As these alternative financial models became increasingly common, larger banks got involved, in the process keeping their true credit records off the books. By 2011 the China Banking Regulatory Commission (CBRC) had cracked down, forcing banks to go back on the record about their true credit histories. So the banks switched gears, opting for wealth-management products involving bonds, index futures and so on. These were, as the name suggests, designed specifically for high-net-worth individuals. When the CRBC stepped in here as well, financial institutions deployed even more byzantine strategies to stay undercover, such as categorizing corporate loans as interbank loans.
It’s unclear just how much there is floating around out there precisely because it’s all in the shadows. But it’s important to stay abreast of this imbroglio because China is so important to the global economy right now, and so many Western banking institutions are looking for greater access to the market.
There are major potential downsides here—just this month, news leaked that Wall Street conglomerate JP Morgan Chase is being investigated by the U.S. Securities and Exchange Commission for hiring ‘princelings,’ the children of high-ranking Chinese government officials, to sweeten their bid for a share of the massive China market. It’s also by no means the only institution to face these challenges. Sure, outright bribery is expressly prohibited by the Foreign Corrupt Practices Act, but is favoritism of this kind illegal?
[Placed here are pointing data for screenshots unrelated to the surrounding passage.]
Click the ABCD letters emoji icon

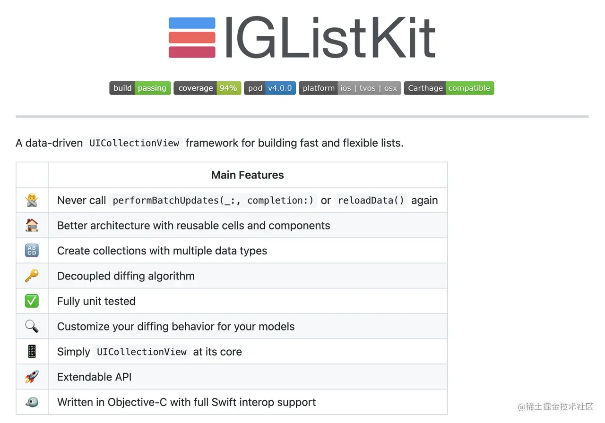pos(32,251)
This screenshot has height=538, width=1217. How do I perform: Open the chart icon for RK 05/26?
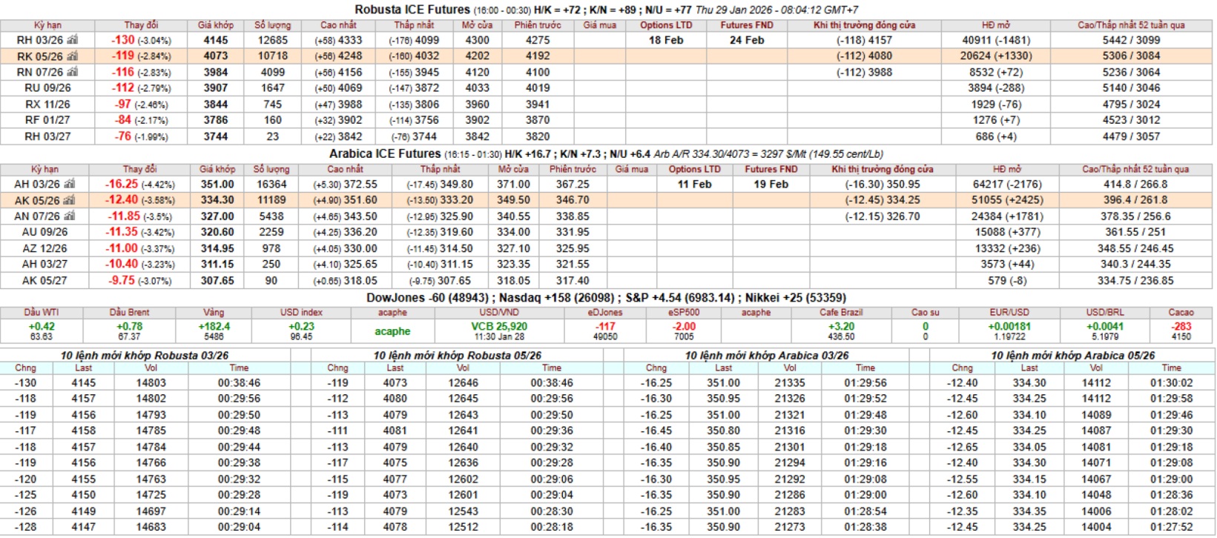pyautogui.click(x=72, y=56)
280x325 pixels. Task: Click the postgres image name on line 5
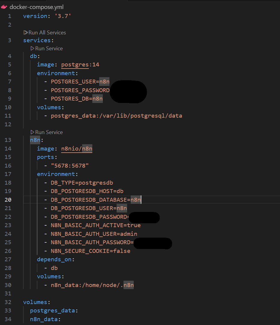click(75, 65)
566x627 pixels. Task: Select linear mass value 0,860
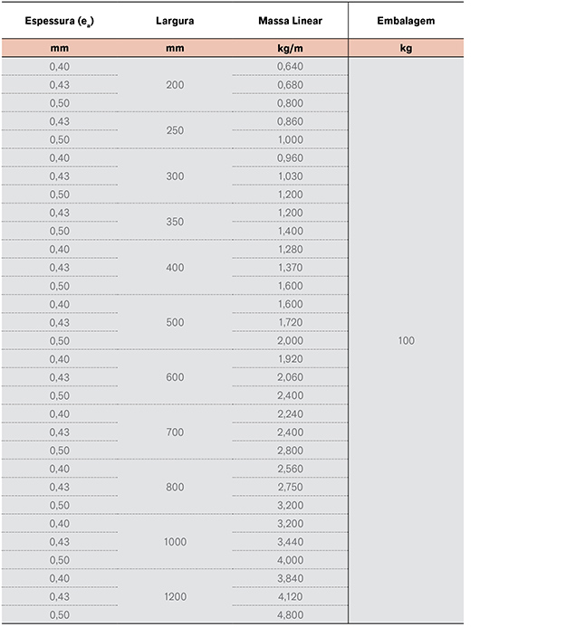pyautogui.click(x=290, y=121)
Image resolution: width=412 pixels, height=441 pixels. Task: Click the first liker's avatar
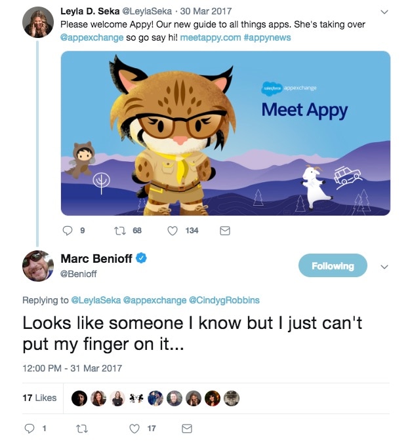(x=79, y=398)
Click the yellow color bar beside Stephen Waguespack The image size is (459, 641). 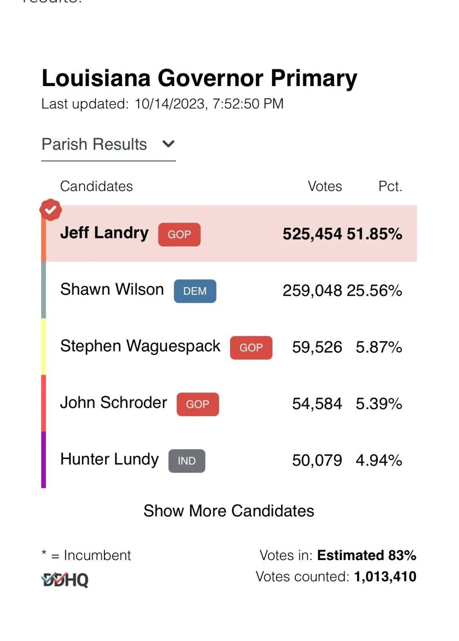(x=44, y=347)
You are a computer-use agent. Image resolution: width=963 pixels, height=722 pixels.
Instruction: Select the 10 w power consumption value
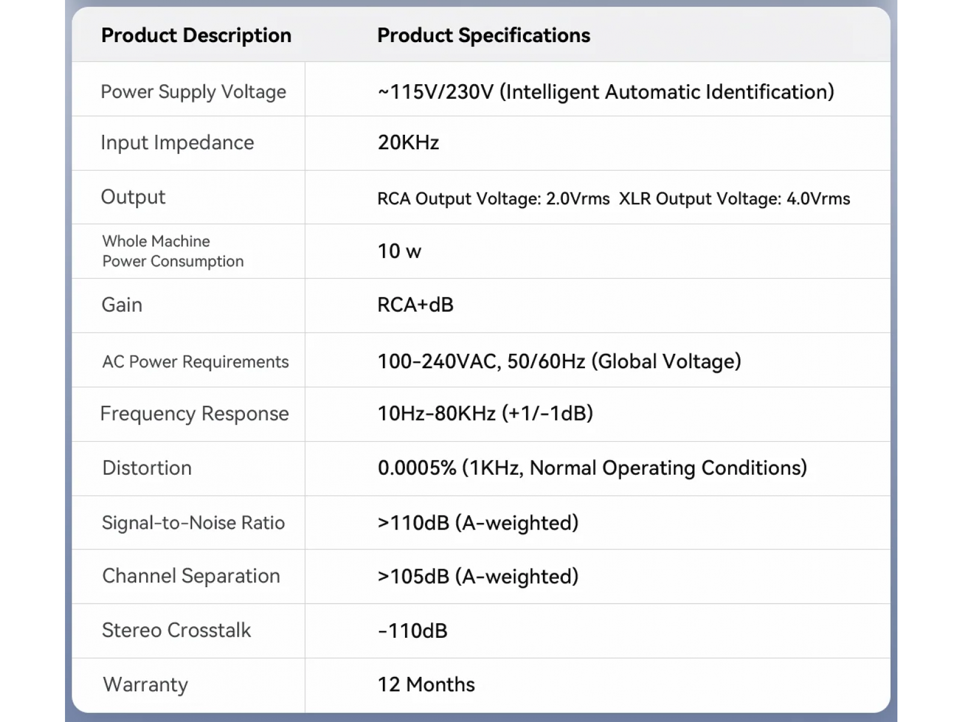399,251
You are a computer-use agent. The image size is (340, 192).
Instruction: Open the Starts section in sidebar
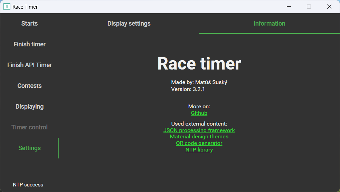click(x=29, y=24)
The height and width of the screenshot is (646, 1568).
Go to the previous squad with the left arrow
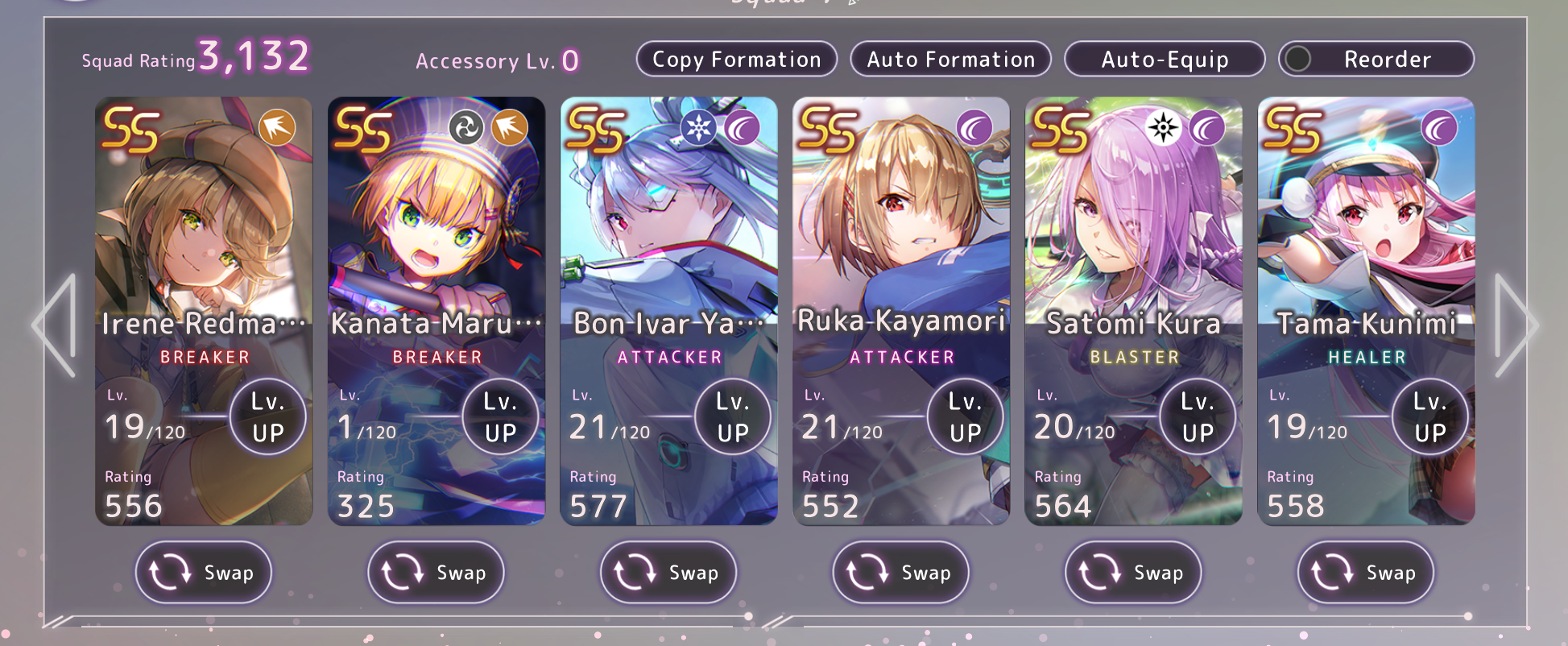pos(55,325)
We don’t have all the answers yet, and it’s going to be a long time before we do. But some essential truths are inescapable: China is a huge business market, currently holds a great deal of U.S. debt, and will maintain a defiantly socialist posture while allowing (some) free-market policies. Somewhere inside that tangled web there is the potential for real reform and economic growth. Companies that can learn to walk that fine line will reap tremendous benefits.